EXCERPT PROVIDED:

..............................

Star R136a1 is the most massive star ever found with a current mass of about 265 solar masses and a birth mass of about 320 times that of the Sun
Using a combination of instruments on the European Southern Observatory's (ESO) Very Large Telescope (VLT), a team of astronomers has discovered the most massive stars to date. One star at birth had more than 300 times the mass of the Sun, twice as much as the currently accepted limit. The existence of these monsters — millions of times more luminous than the Sun, losing mass through very powerful winds — may provide an answer to the question, "How massive can stars be?"
A team of astronomers led by Paul Crowther from University of Sheffield, United Kingdom, used ESO's VLT, as well as archival data from the NASA/European Space Agency's (ESA) Hubble Space Telescope, to study two young clusters of stars, NGC 3603 and RMC 136a. NGC 3603 is a cosmic factory where stars form frantically from the nebula's extended clouds of gas and dust, located 22,000 light-years from the Sun. RMC 136a (nicknamed R136) is another cluster of young, massive, and hot stars, located inside the Tarantula Nebula, in one of our neighboring galaxies, the Large Magellanic Cloud, 165,000 light-years away.
The team found several stars with surface temperatures more than 7 times hotter than our Sun, tens of times larger, and several million times brighter. Comparisons with models imply that several of these stars were born with masses in excess of 150 solar masses. The star R136a1, found in the R136 cluster, is the most massive star ever found with a current mass of about 265 solar masses and a birth mass of as much as 320 times that of the Sun.
In NGC 3603, the astronomers could also directly measure the masses of two stars that belong to a double star system. The stars A1, B, and C in this cluster have estimated masses at birth above or close to 150 solar masses. The star A1 is a double star with an orbital period of 3.77 days. The two stars in the system have, respectively, 120 and 92 times the mass of the Sun, which means that they formed as stars of 148 and 106 solar masses, respectively.
Massive stars have such high luminosities with respect to their mass that they produce powerful outflows. "Unlike humans, these stars are born heavy and lose weight as they age," said Crowther. "Being a little over a million years old, the most extreme star, R136a1, is already 'middle-aged' and has undergone an intense weight-loss program, shedding a fifth of its initial mass over that time, or more than 50 solar masses."
If R136a1 replaced the Sun in our solar system, it would outshine the Sun by as much as the Sun currently outshines the Full Moon. "Its high mass would reduce the length of Earth's year to 3 weeks, and it would bathe the Earth in incredibly intense ultraviolet radiation, rendering life on our planet impossible," said Raphael Hirschi from Keele University, Staffordshire, United Kingdom.

..............................

WORK ORDER: Condense the paragraph of the article on the most massive stars that begins "In NGC 3603, the astronomers" into a short list, keeping its main facts. Base your work solely on the article above.

..............................

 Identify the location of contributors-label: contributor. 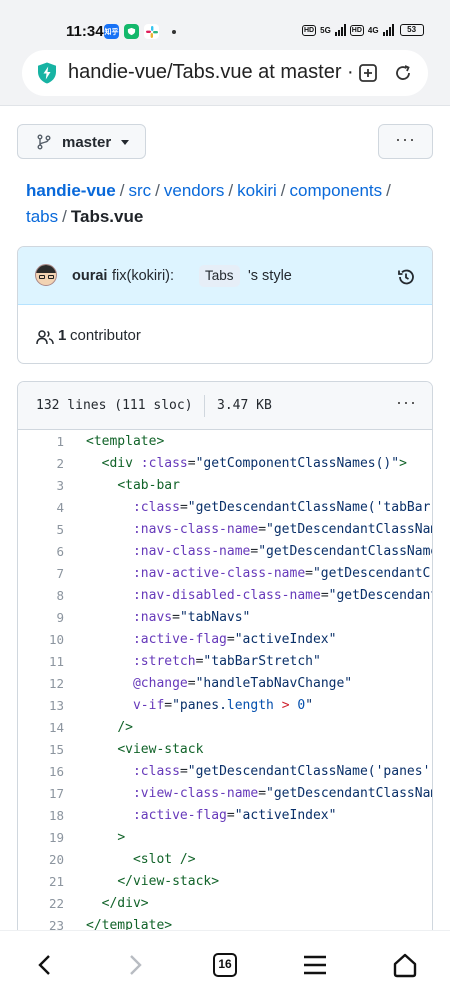
(106, 336).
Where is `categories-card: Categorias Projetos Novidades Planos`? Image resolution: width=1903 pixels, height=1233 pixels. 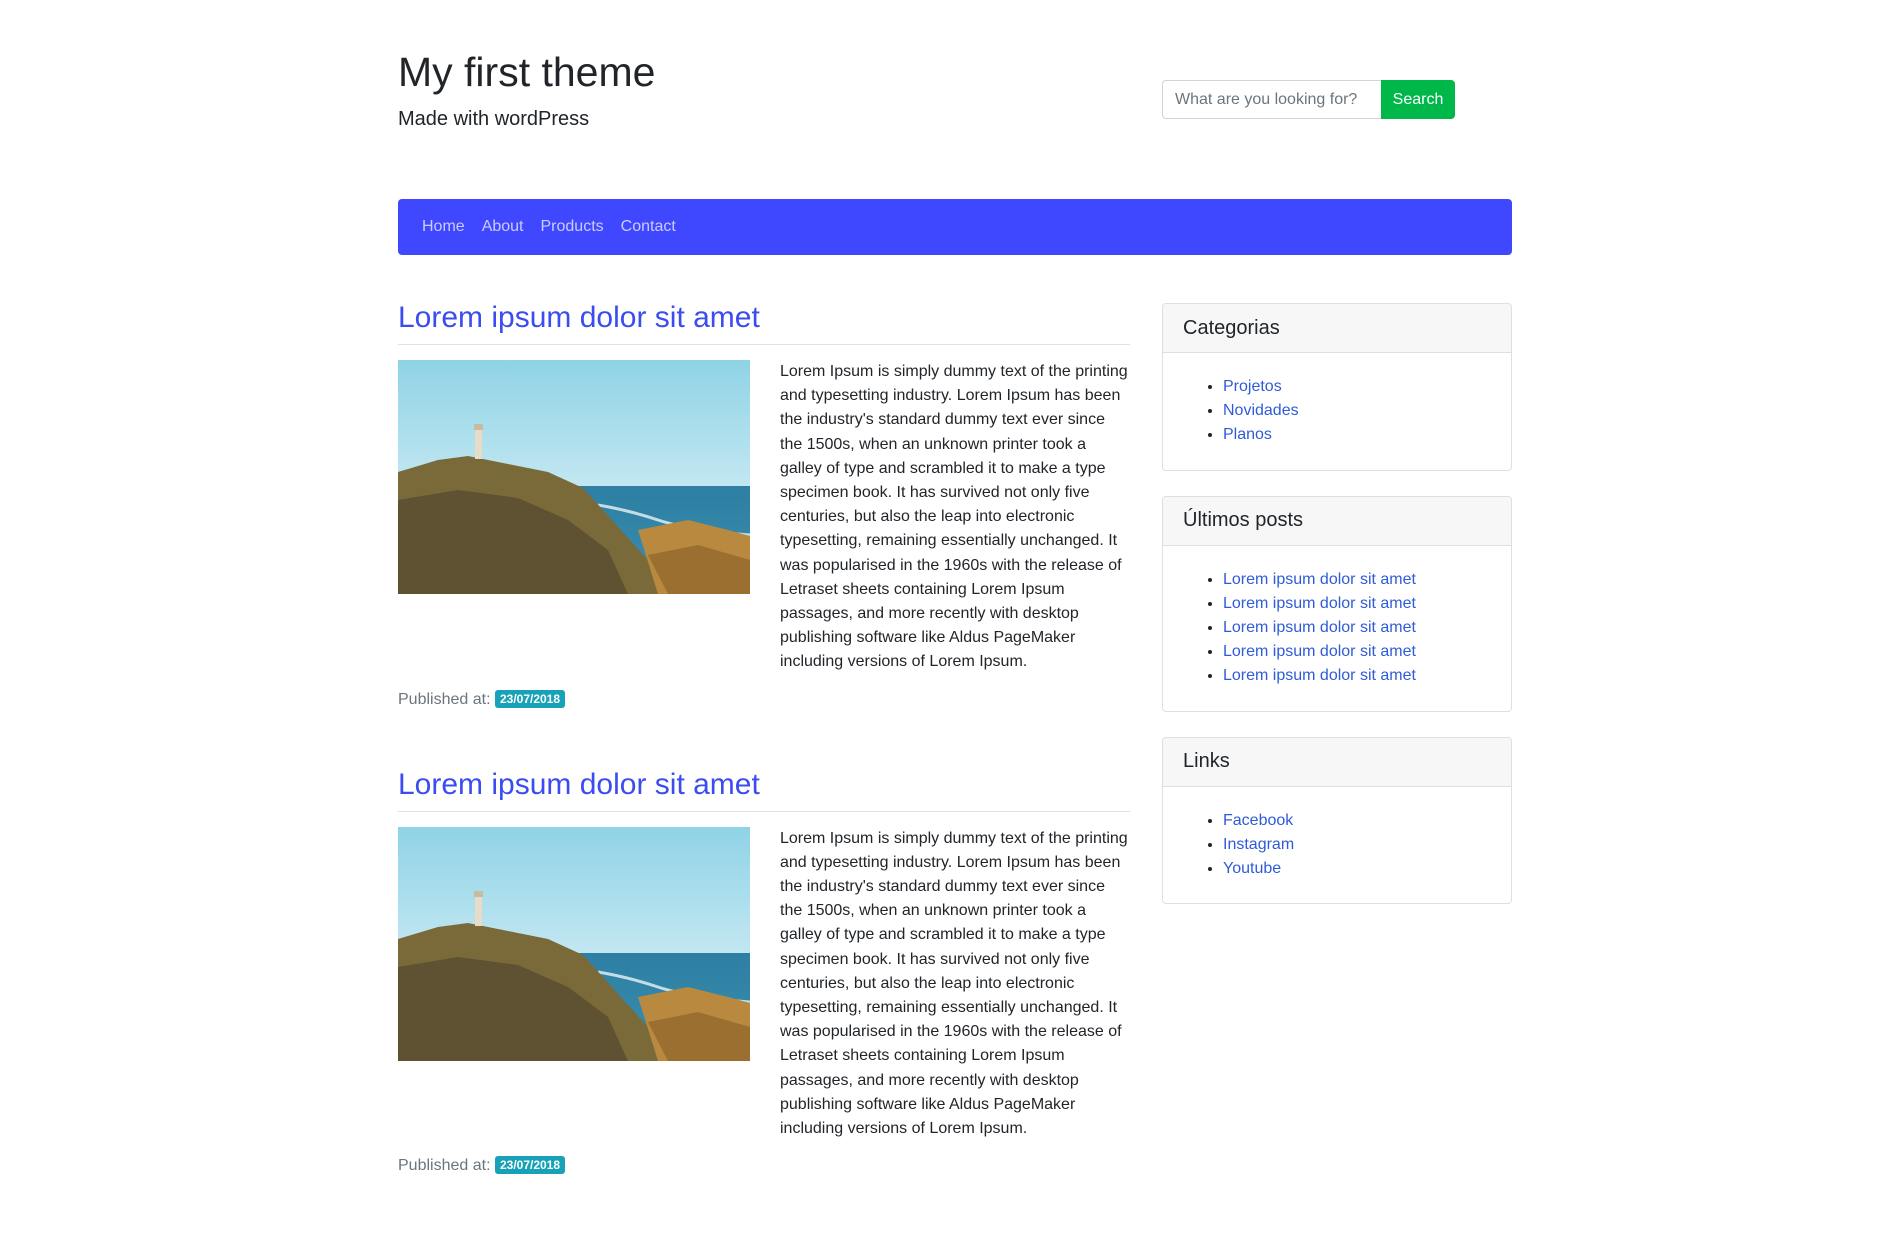
categories-card: Categorias Projetos Novidades Planos is located at coordinates (1337, 387).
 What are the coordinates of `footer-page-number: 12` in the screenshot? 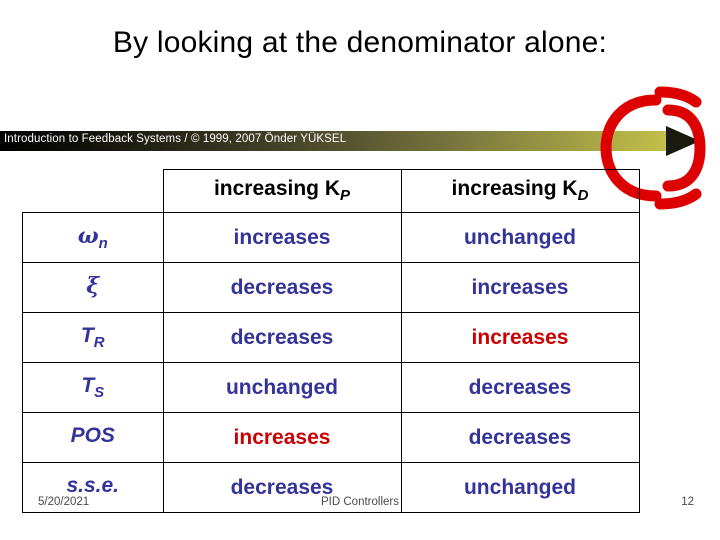 It's located at (688, 502).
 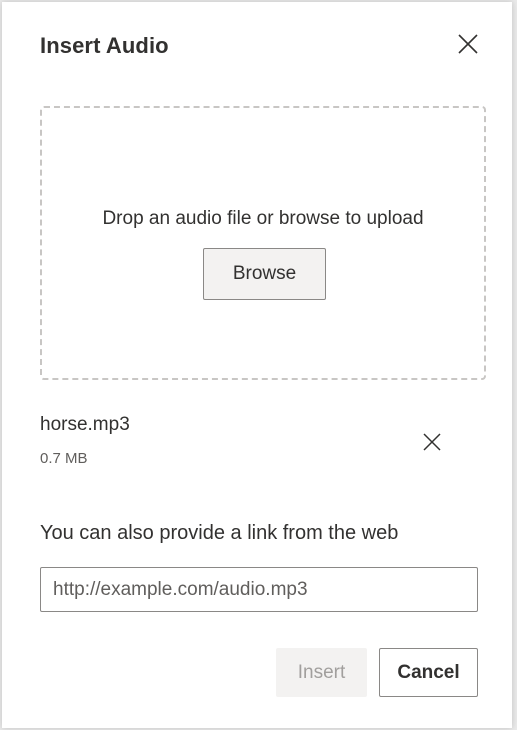 I want to click on audio-url-input, so click(x=259, y=590).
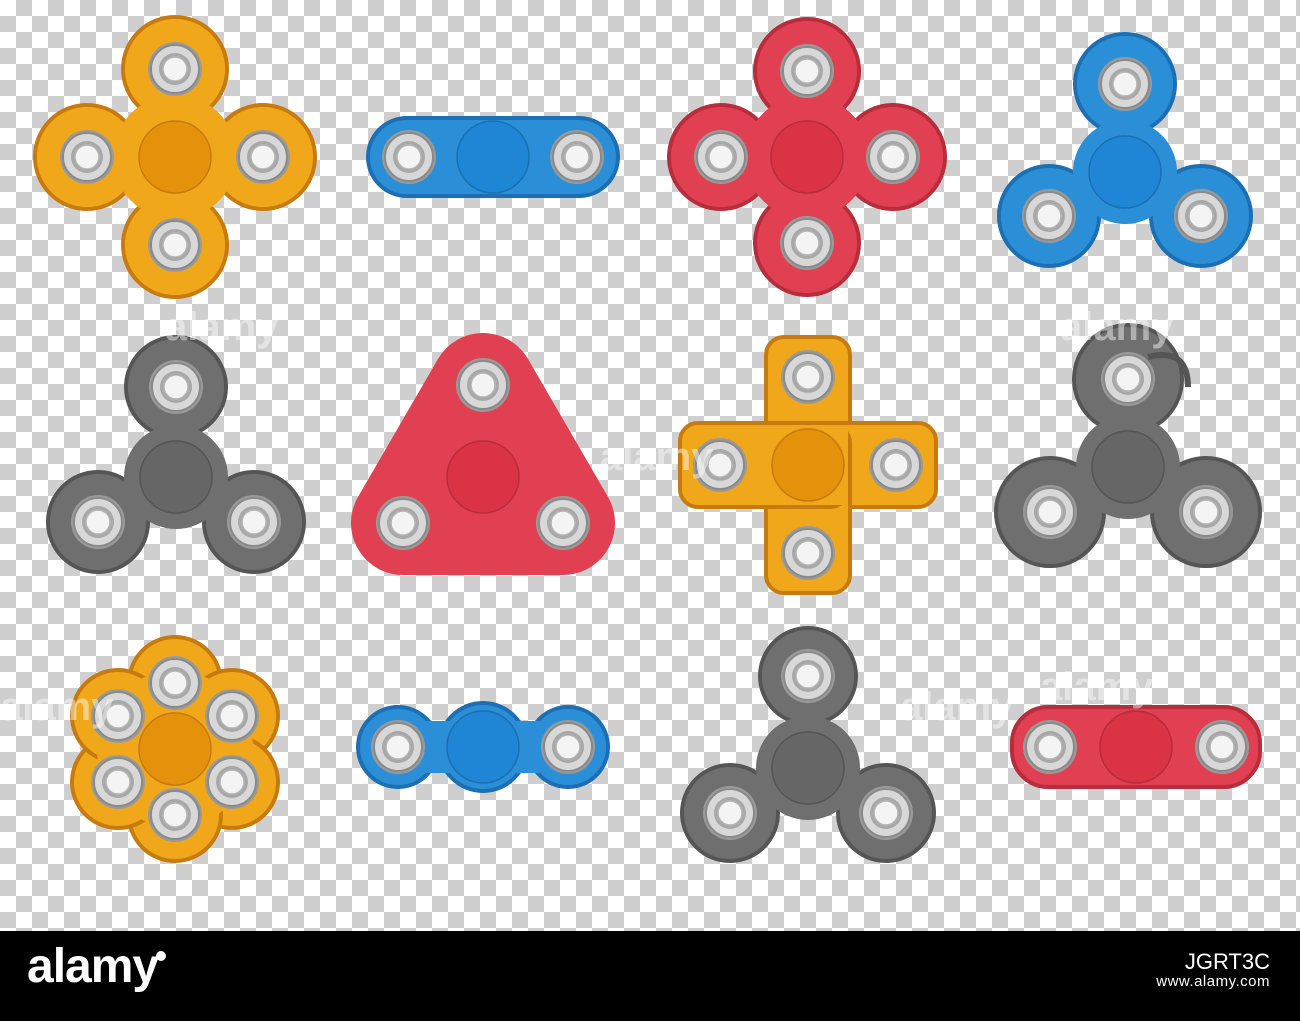 The width and height of the screenshot is (1300, 1021). Describe the element at coordinates (93, 966) in the screenshot. I see `brand-logo-text: alamy` at that location.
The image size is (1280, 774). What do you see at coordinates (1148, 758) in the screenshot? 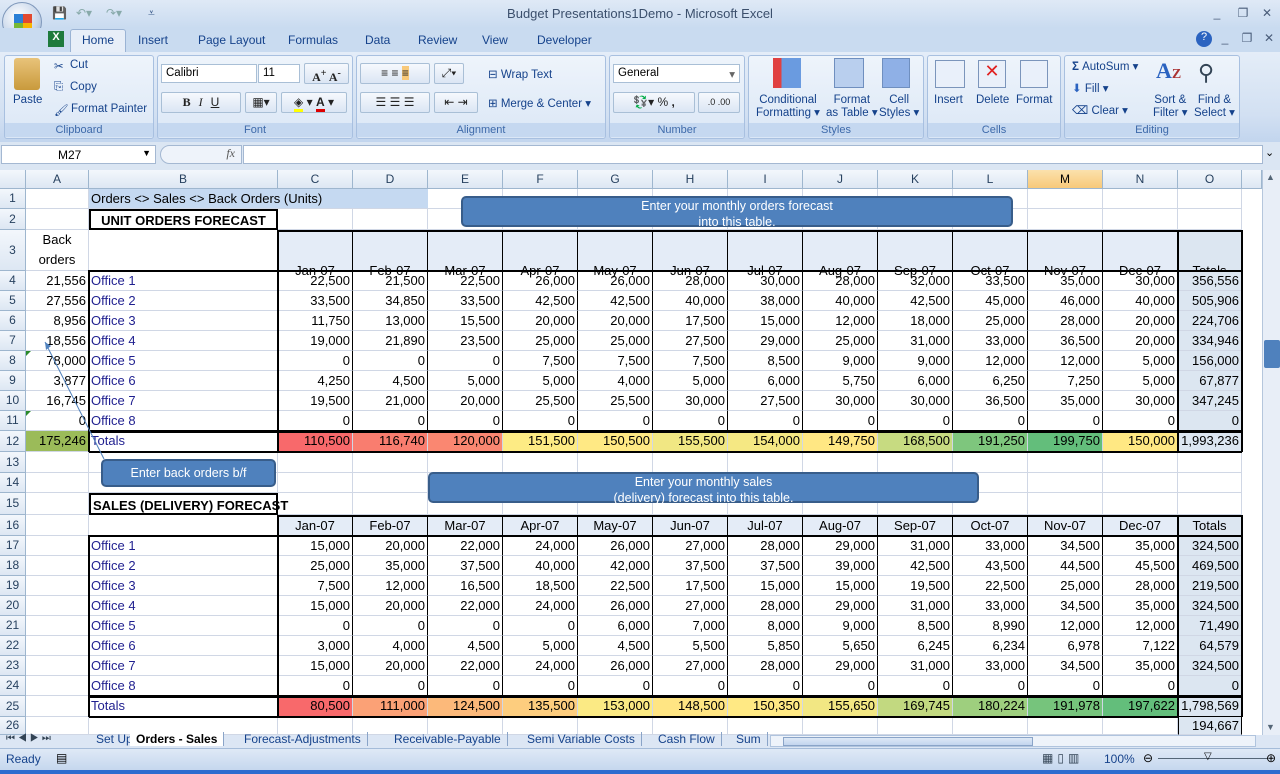
I see `zoom-out-button: ⊖` at bounding box center [1148, 758].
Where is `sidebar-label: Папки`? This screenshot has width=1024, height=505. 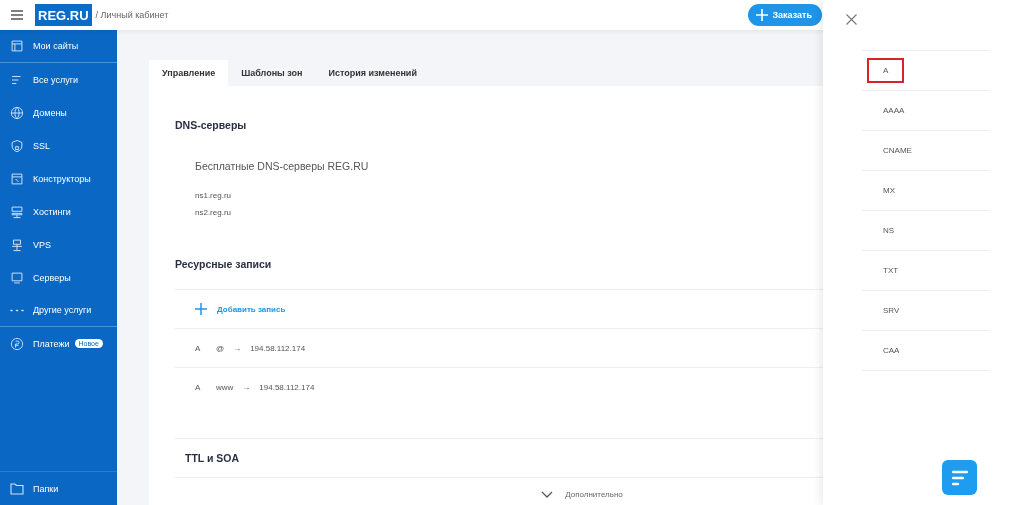 sidebar-label: Папки is located at coordinates (46, 488).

..............................

SOLUTION BELOW:
- In NGC 3603, astronomers directly measured the masses of two stars in a double star system.
- Stars A1, B, and C in this cluster have estimated birth masses above or close to 150 solar masses.
- A1 is a double star with an orbital period of 3.77 days.
- Its two stars now hold 120 and 92 solar masses. They formed with 148 and 106 solar masses, respectively.